Paul Cézanne and his paintings
In 1856, Cézanne took up drawing and painting lessons at the École des Beaux-Arts. Unfortunately, his father was against his decision of becoming an artist. Thus, to please his father, he decided to attend the University of Aix-en-Provence to take up law studies. To give way to his passion for the arts, he also continued art studies while pursuing law. This allowed him to develop his artistic skills and follow his father's intentions of sending him to law school.
With his dedication to go to Paris, his father soon allowed the young artist to follow his dream. In 1861, Cézanne joined Zola with the hopes of pursuing art studies at the Académie des Beaux-Arts. Sadly, he was not able to make it in this school as his application was rejected. As an alternative, he attended the Académie Suisse for art studies.
Throughout the artist's stay in Paris and frequent visits to the renowned Louvre for inspiration, he was overwhelmed by feelings of self-doubt. He was particularly interested in the works of Caravaggio and Diego Velázquez, yet he was not too confident about his own artistic skills.
Eventually, he returned to his hometown after spending 5 months studying in Paris. He also decided to work in the banking house owned by his father. However, he still continued his art studies at the School of Design alongside his job.
The artist experienced some uncertainties even if he decided that he would pursue work in the banking firm. In 1862, he went back to Paris and remained here for a little over a year. While in Paris, he met Camille Pissarro and Claude Monet. These artists also took the time to study the works of Edouard Manet and Gustave Courbet, other famous French artists during that period.
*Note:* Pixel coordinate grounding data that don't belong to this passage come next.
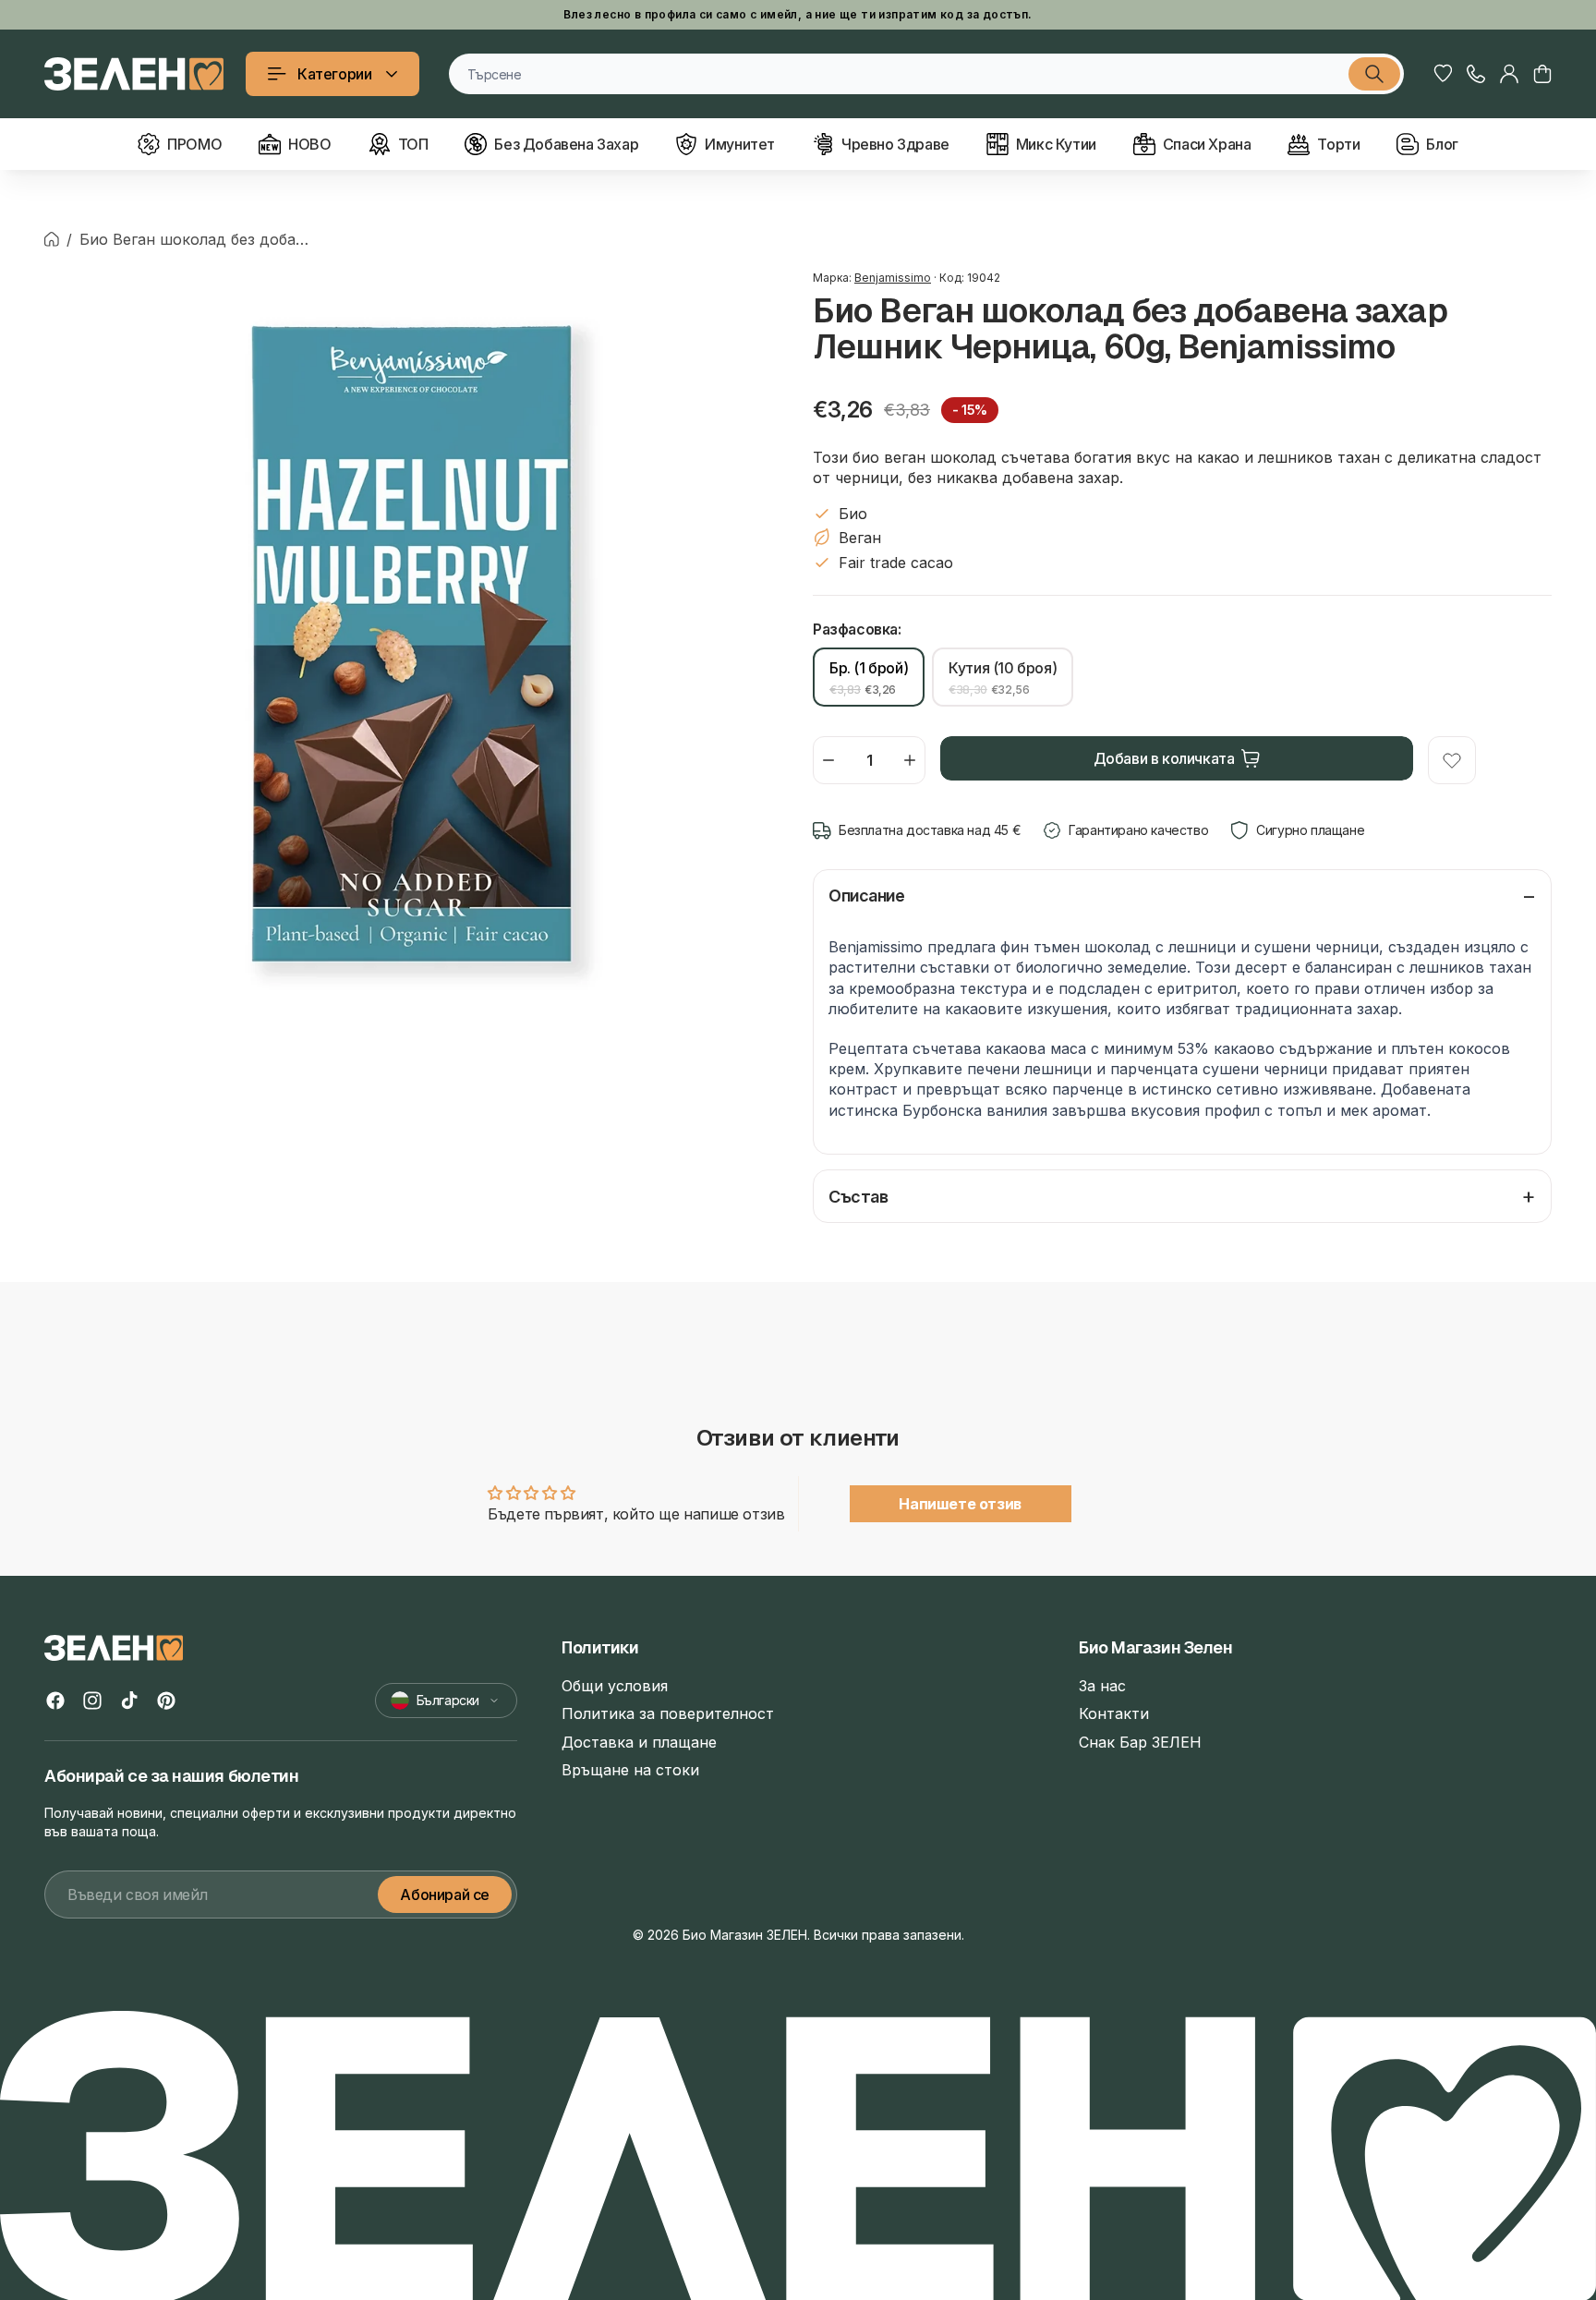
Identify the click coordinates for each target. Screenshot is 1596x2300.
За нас (1102, 1686)
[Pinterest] (166, 1700)
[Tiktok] (129, 1700)
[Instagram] (92, 1700)
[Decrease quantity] (828, 760)
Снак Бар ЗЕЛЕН (1140, 1742)
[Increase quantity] (910, 760)
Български (448, 1700)
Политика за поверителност (668, 1713)
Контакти (1114, 1713)
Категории (334, 74)
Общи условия (615, 1686)
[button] (1542, 74)
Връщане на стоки (630, 1770)
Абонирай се (445, 1894)
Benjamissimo (892, 277)
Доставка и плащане (639, 1742)
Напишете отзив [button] (960, 1504)
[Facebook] (55, 1700)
Although he was immersed with the impressive artworks of these great artists, Cézanne was not quite at ease with the lifestyle in Paris. Hence, he would go back home to Aix and pursue his craft in isolation. Aix was also considered as the artist's refuge, particularly during the time of the Franco-Prussian War.
In the 1860s, the artist's works were more of peculiar and barely having much traces of his more refined and mature painting style. For instance, there were themes of melancholy in his masterpieces, and there were hints of dreams, fantasies and religious images in his paintings. While his paintings were romantic in nature, these lacked much passion and intensity. Among his paintings during this era were The Picnic and The Abduction.
However, his works in the 1860s showed a hint of the artist's sense of vigor in his craft. Although his later works were more impressive, his earlier masterpieces have a spectacular depth of feeling in them. These works also reveal the artist's potentials of being a genius or a madman, yet his true personalities remained unknown to most people because the his mysterious character.
Several Impressionist artists during that era including Pissarro recognized the astounding talent of this artist. He was given much encouragement by others, and he also received constructive criticisms from Zola. Yet, his works were often rejected by the Salons. This resulted to the artist's disappointment and battle with ridicule from others.
In 1872, the artist decided to travel to Pontoise, in France. Here, he remained for two years as he worked with the artist named Pissarro. During his time in Pontoise, he came to realize that painting should be done straight from nature. As a result, there were evident differences in the artist's works such as the absence religious subjects and romantic themes. In addition, vibrant colors were incorporated in his paintings instead of the usual somber ambience that his artworks had.
Another impact of his years of stay in Pontoise was his renewed confidence to become a part of an art exhibition in 1874. It was the artist's first time to participate in such, and this exhibition was organized by a group of radical artists whose works were frequently rejected by the Salons. The artworks exhibited were referred to as Impressionism, which became an artistic movement in the 19th century.
This exhibit became the first of eight other shows that were organized from 1874 to 1886. However, Cezanne decided to participate only in the first and third Impressionist show, which was in 1877.
The artist soon found his own style and refrained from becoming a part of other Impressionist artists during the late 1870s. He also found contentment in working alone in Souther France, where his hometown was situated. There were some reasons behind his desire to work in isolation such as the personal direction of his artworks were not in lieu with the masterpieces of other impressionists. Additionally, his works received negative feedback from more people. This was also the reason why he lacked the interest to exhibit his works publicly for about 20 years after his impressionist show.
Nevertheless, his later works showed the massive influence of Impressionism to the artist. Among these paintings included Mont Sainte-Victoire and House of the Hanged Man, which showed some resemblance to the style of Renoir, Pissarro and Monet. The main difference in Cézanne's artworks, though, was the lack of sensuous feel in them. It also appeared as though the artist was often attempting to add volume, color, surface and brushstroke to achieve a sense of unified entity in his masterpieces.
In his four decades career, Cezanne created more than 900 oil paintings and 400 watercolors, and his works influenced Pablo Picasso and Henri Matisse and paved the way for modern art.